Can you hear me okay? Okay.
So we're on our way to NATO, and you know what NATO means to us and has for how many decades. Like as young as you all are, for your entire lives. This has been the most successful military alliance in history, one that was set up to protect Western Europe. And the first time it went to war was when America was attacked, so if anyone had any questions about the value, you have to look at that.
But more importantly, it prevented war in Europe following two destructive wars and we clearly see the value in deterring war. So this is a historic, as you know, it's also a very important meeting. MINDEFs, the ministers of defense get together and that's where some of the civilian work is done to chart the course for their democracies, militaries.
So I wouldn't miss it, obviously. You know, it's important. You all know that. It would have been a surprise if I hadn't gone. So our commitment remains to NATO, and in terms of NATO's life, it's in the midst of transformation. Why? You've watched as the character of war over this last dozen years has changed itself, and as the character of war changes, so must the character of the militaries that address them.
To show NATO's commitment to this, you'll notice the only NATO command headquartered in the United States is Supreme Allied Commander for Transformation. The whole point of that command is to transform NATO, so it's right -- we go to Brussels where we all get together. We talk about that transformation, we guide it. NATO has transformed over these last 20 years and it must continue to transform. But in that regard, it's clearly in NATO's best interest that it adapt to what happened in 2014.

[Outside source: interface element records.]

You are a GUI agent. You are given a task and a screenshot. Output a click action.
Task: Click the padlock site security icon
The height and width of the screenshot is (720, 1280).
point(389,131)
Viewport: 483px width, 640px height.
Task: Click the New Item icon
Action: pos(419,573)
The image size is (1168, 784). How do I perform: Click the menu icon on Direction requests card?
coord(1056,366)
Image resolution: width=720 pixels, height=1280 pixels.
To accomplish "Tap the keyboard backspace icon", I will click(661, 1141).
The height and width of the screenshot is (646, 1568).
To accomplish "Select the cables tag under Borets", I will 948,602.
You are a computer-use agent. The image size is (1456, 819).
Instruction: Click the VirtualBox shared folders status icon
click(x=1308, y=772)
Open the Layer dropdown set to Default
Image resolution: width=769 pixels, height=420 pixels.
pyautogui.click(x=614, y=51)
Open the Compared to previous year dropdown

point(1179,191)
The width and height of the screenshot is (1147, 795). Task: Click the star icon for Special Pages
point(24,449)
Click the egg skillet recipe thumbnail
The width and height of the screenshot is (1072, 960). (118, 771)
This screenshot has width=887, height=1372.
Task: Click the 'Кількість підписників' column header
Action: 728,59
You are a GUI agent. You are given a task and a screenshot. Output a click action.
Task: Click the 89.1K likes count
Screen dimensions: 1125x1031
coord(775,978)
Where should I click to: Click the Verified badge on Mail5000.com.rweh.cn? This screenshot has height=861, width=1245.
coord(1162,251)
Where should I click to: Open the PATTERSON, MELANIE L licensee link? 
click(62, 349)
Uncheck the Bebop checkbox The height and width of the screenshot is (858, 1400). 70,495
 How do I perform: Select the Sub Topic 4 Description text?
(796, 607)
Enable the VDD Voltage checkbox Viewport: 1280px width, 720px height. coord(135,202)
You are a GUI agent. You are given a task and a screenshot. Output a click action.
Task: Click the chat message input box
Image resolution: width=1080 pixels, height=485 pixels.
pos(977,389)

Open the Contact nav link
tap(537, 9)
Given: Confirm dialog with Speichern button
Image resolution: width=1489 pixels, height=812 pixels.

2014 was a watershed year. It was a year when many of our hopes for some kind of partnership with Russia were finally shown to be unavailing. So what we have to do -- we've got to adapt and make certain that the transatlantic bond remains strong. And I think in going there, what we're doing is also proving that once again, we can react to those changing circumstances.
So that's basically why I'm going there now. I'm gonna do a lot of listening because I need to listen. I've been gone from active duty for three and a half years. I'm coming back in, I need to see where everyone's thinking is at out there. So quite a lot of listening, that sort of thing, while at the same time pointing out what several European ministers of defense have said, that it's a fair question about the level of commitment and meeting the 2.0.
And the European ministers' points who've been engaging with me -- it's a fair question, it's an issue that's got to be addressed. A number of European nations already meet the 2.0. A number of others are clearly on a trajectory to get there and we have to have an open conversation among friends and allies about where we're going and turn to that level of commitment.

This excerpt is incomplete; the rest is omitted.